Jackman, in other words, has got game, and in a collection of superhero films featuring guys and gals in funny outfits, his Wolverine was always a man – a troubled, angry, mature adult. And more than the previous X-films, where the on-screen burden is shared, Logan needs Jackman’s commitment and range because heaviness of tone is not a substitute for exploration of character.

Indeed, there are deaths in this movie; some of the victims are people we’ve spent a lot of time and allowance money watching over the last almost two decades. Yet their deaths have little impact because the script is, ultimately, rather straightforward. We’re not given much information about what happened to Logan and Xavier during their wilderness years, let alone what they feel about it. Plus, let’s face it, as crucial as Jackman is, the real stars of Logan are the profanity, violence, grit, dust, and downbeat tenor. They’re the sell, the first thing you’ll tell your friends after seeing the film.

That doesn’t make Logan less of a commendable risk by 20th Century Fox, who has mostly done right by the X-Men series.
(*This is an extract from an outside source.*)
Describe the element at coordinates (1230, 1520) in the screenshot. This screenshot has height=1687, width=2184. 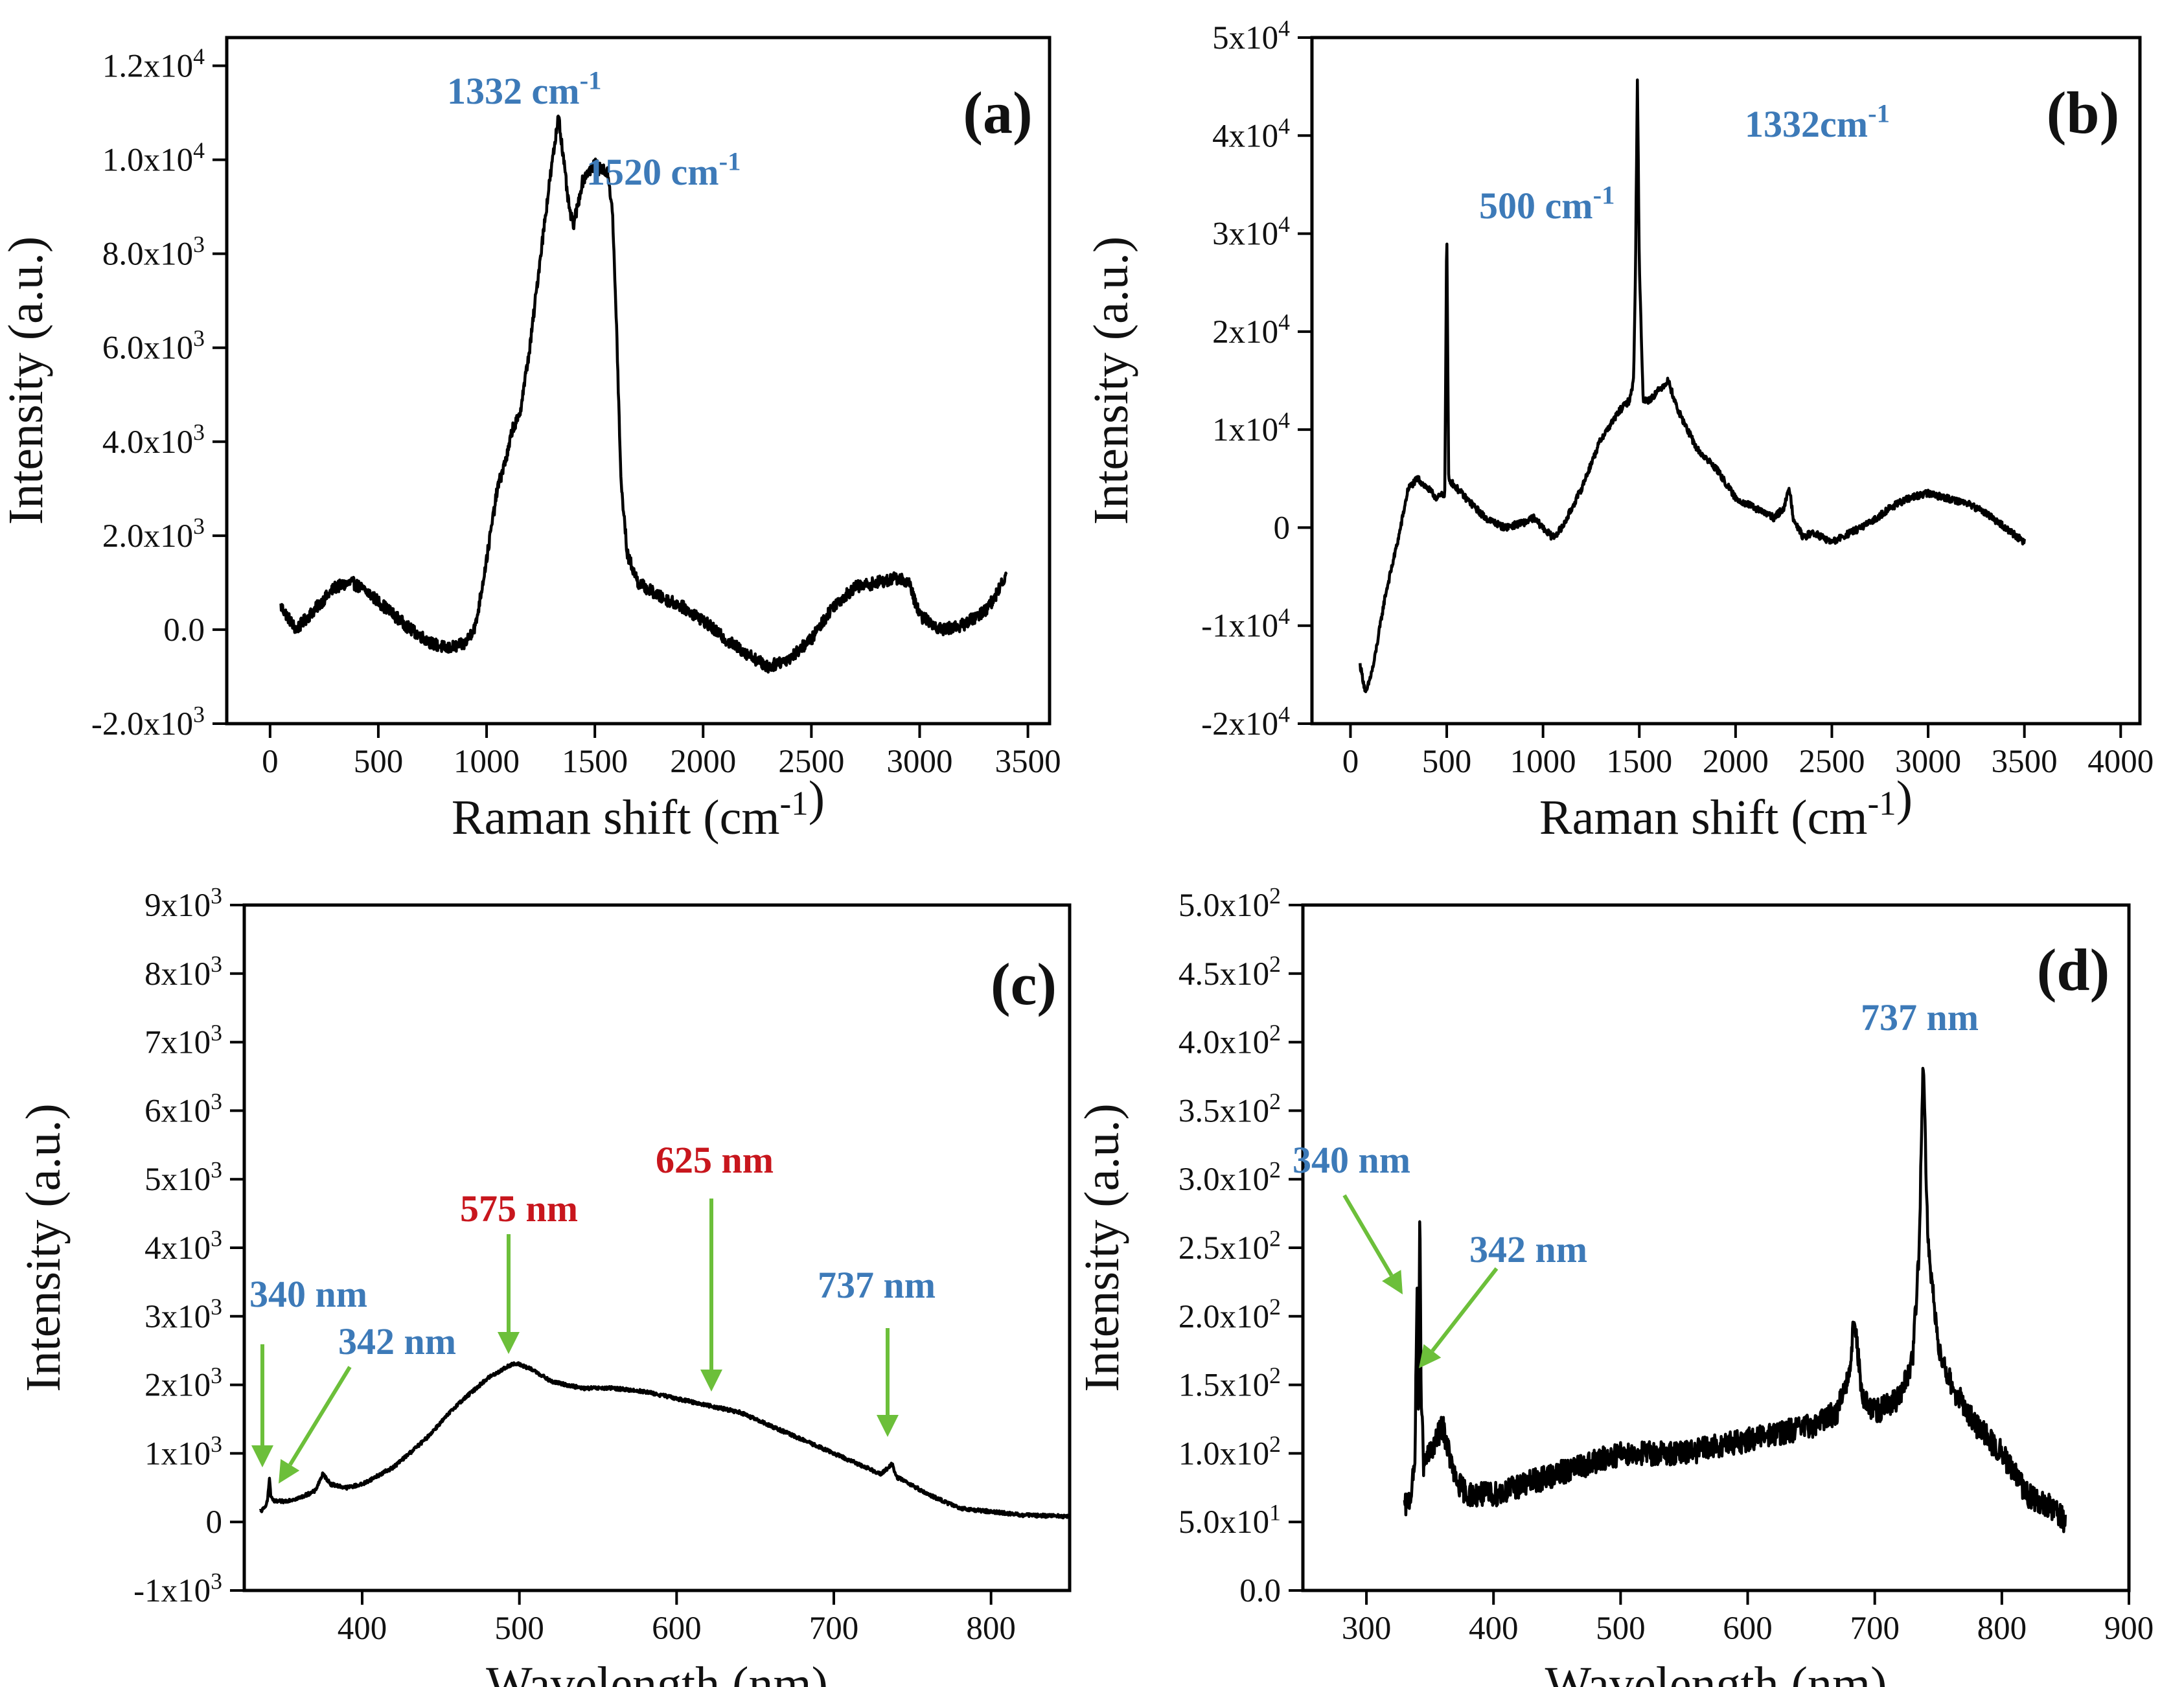
I see `y-tick-label-d: 5.0x10¹` at that location.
Nor does it undermine the effectiveness of the 48-year-old Jackman, whose weary voice and greying mutton chops enhance the film’s autumnal quality. Even if the dire tone gives off the whiff of calculation, its violence and profanity are liberating, a closing of the gap between comic book fantasy and life as we recognize it.

Upon Logan‘s conclusion, Marvel will return you to the pop art colors, bloodless killing, and sugar rush editing of its traditional style. But we’ll always have Logan, the least “superhero” and therefore, one of the best, superhero films.